Would that hold true with maps filled with variable terrain too? I.e. lots of forests, hills, random buildings, etc...


----------



## OrkByTheGraceOfGork (Jun 9, 2010)

briaros6 said:


> We're getting ready to do some Cities of Death scenarios and I'm trying to figure out which is going to be better for a table full of buildings killa's or loota's???





Culler said:


> Kans. The lootas can't move around and will have a rough time of getting a line of sight on anything.


I second Culler's opinion. Lootas need LOS, which doesn't come easy in city fighting, where you'll rarely get it at range. CCW walkers on the other hand excel more so in the streets than in the field, especially Deff Dredds with a skorcha.


"Would that hold true with maps filled with variable terrain too? I.e. lots of forests, hills, random buildings, etc..."

Like canyons and rainforests?


----------



## briaros6 (Oct 6, 2010)

The game shop has a table set up with a war-torn set up consisting of a couple of hills, a forest in one corner, and some random shelled buildings and tank traps strewn across for effect.


----------



## OrkByTheGraceOfGork (Jun 9, 2010)

If you can't get more than a 24" LOS on targets then your Lootas could be "poo pooed". A rural battlefield can have similar LOS conditions of a city.
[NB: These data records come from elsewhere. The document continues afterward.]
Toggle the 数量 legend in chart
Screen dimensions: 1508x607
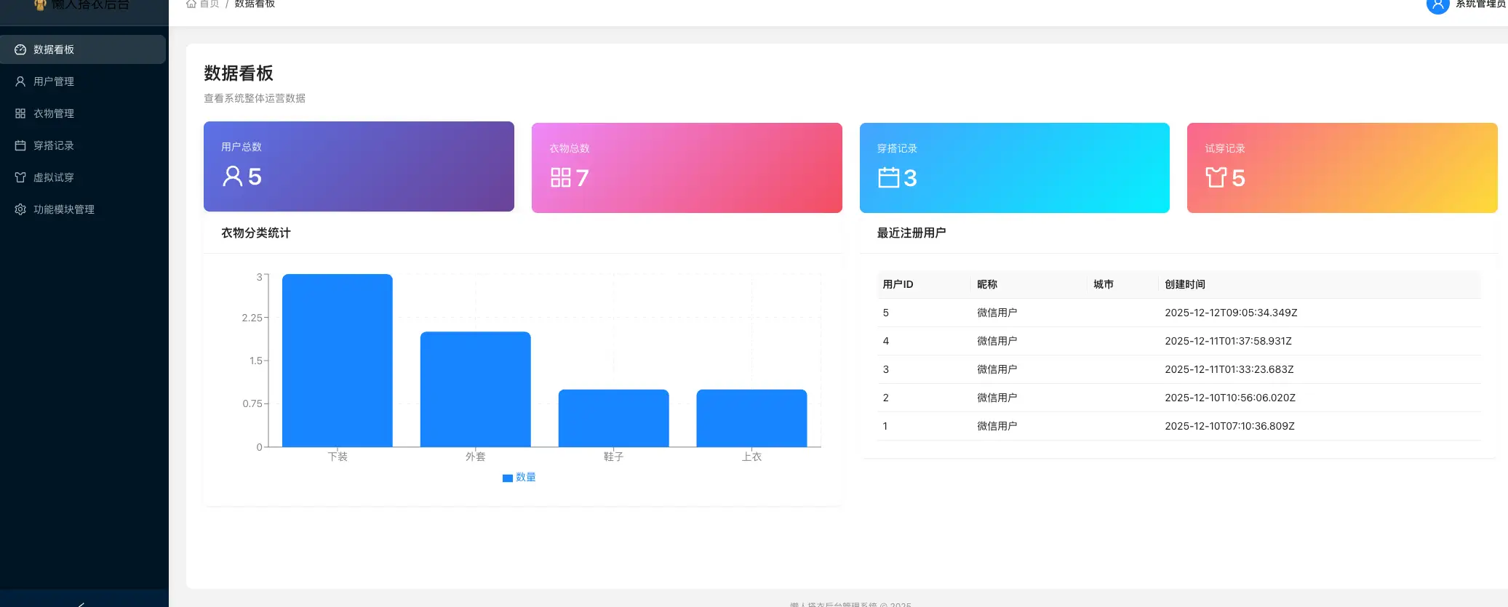click(519, 478)
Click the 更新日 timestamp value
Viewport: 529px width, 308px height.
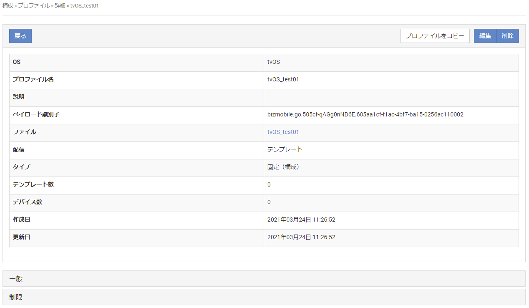coord(301,237)
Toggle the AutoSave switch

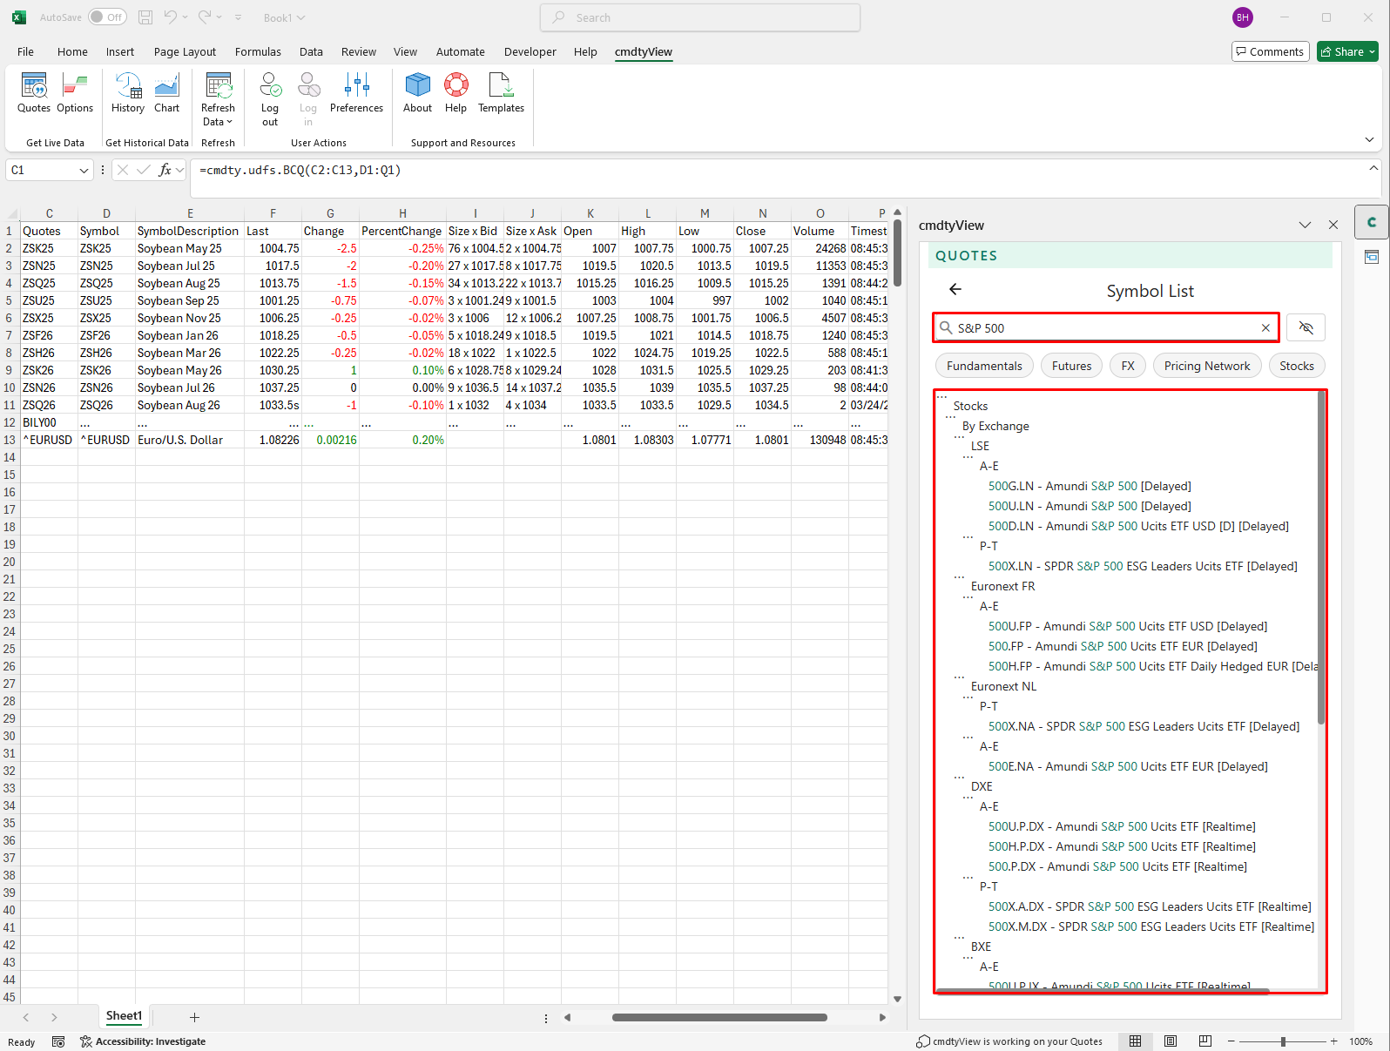coord(107,17)
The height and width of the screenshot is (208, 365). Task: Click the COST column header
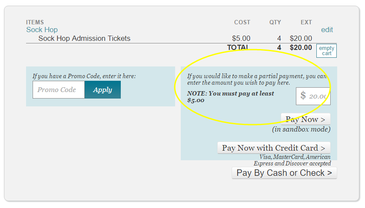242,23
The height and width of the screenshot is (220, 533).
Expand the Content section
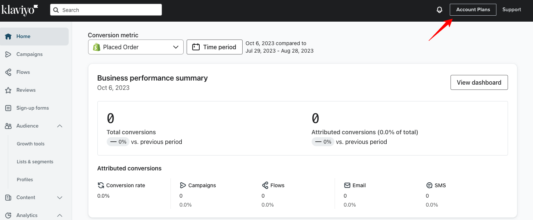(x=60, y=198)
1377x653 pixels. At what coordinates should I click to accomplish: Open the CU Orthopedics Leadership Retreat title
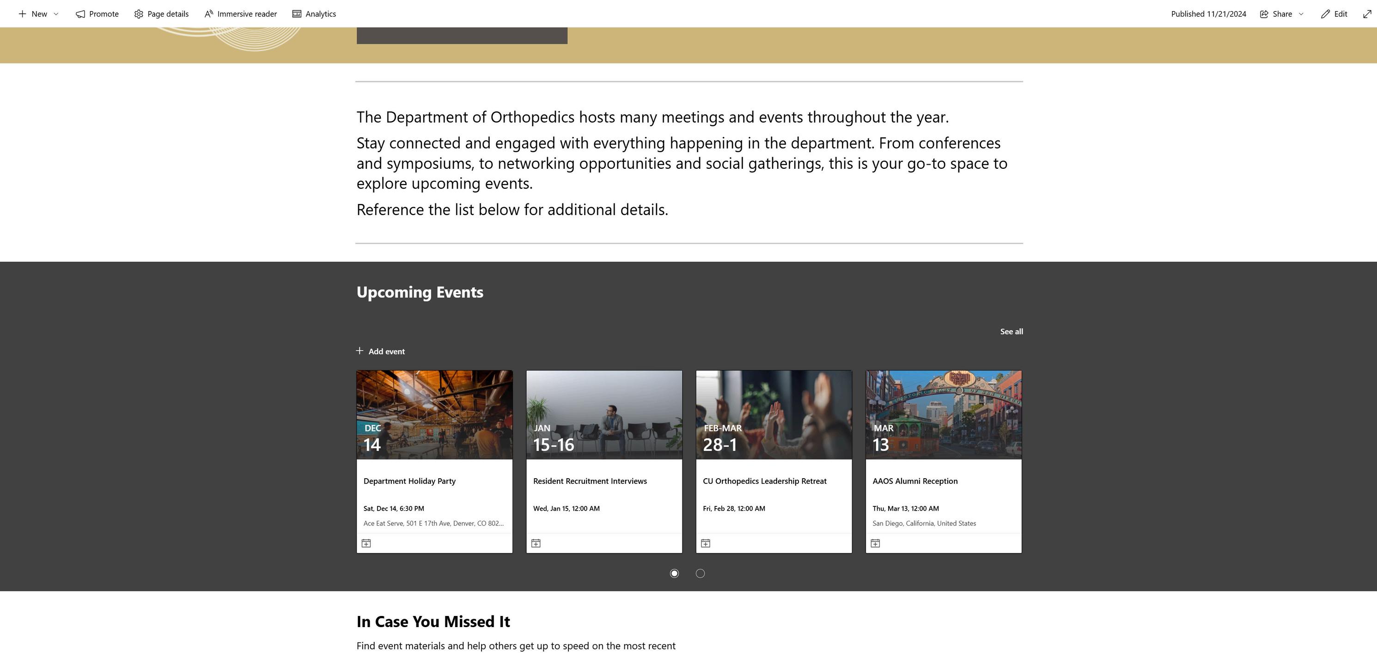(764, 481)
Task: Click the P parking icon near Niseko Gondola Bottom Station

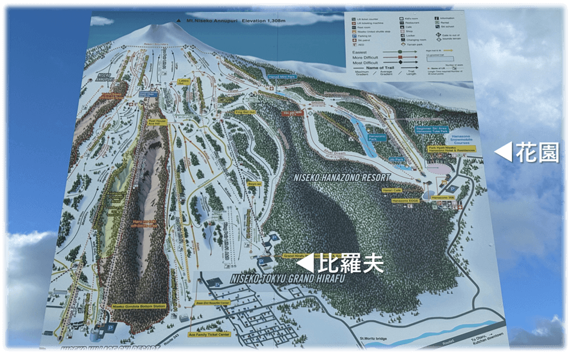Action: pyautogui.click(x=111, y=327)
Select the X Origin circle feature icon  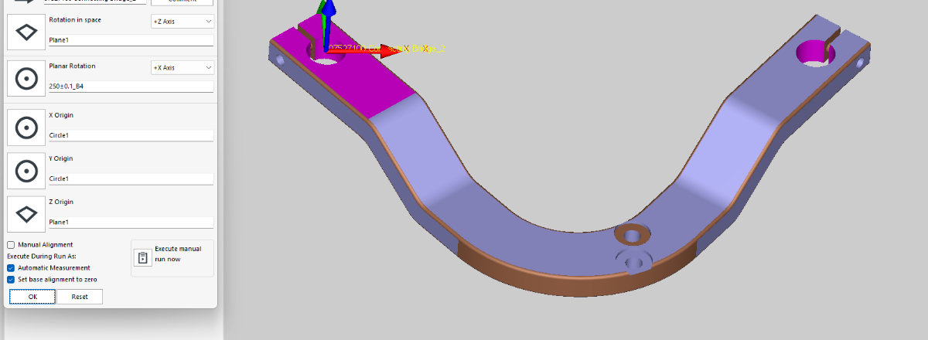point(26,128)
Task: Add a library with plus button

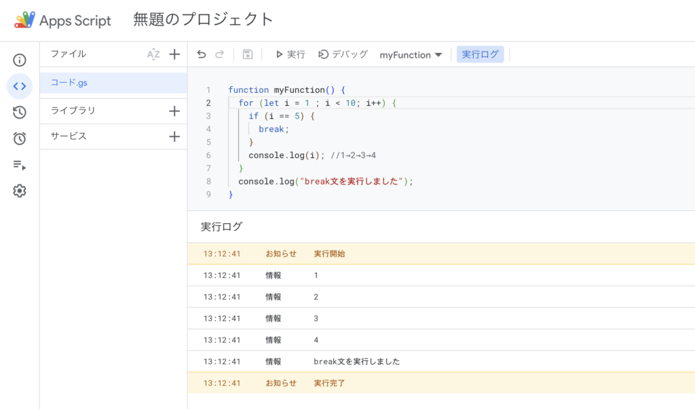Action: [x=174, y=111]
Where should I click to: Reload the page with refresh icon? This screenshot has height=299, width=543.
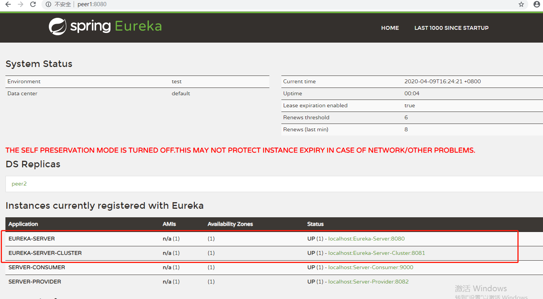click(33, 4)
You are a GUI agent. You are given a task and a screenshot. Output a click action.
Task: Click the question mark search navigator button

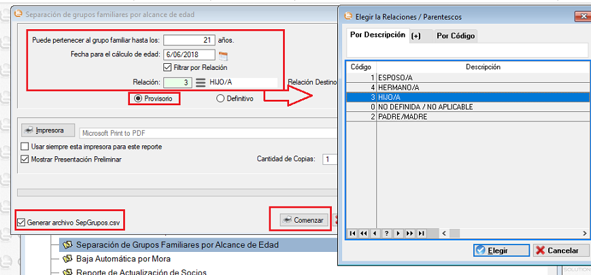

In that case I would go with Kanz or something similar, unless you could screen your Lootas or protect them in some way, but that could prove battle inefficient and cost ineffective. icknose:k:


----------



## morfangdakka (Dec 31, 2006)

Kans work amazing in COD as mentioned they can move around shoot things up and rip things apart in assualt. Lootas just can't draw line of sight often enough to make them worth taking.


----------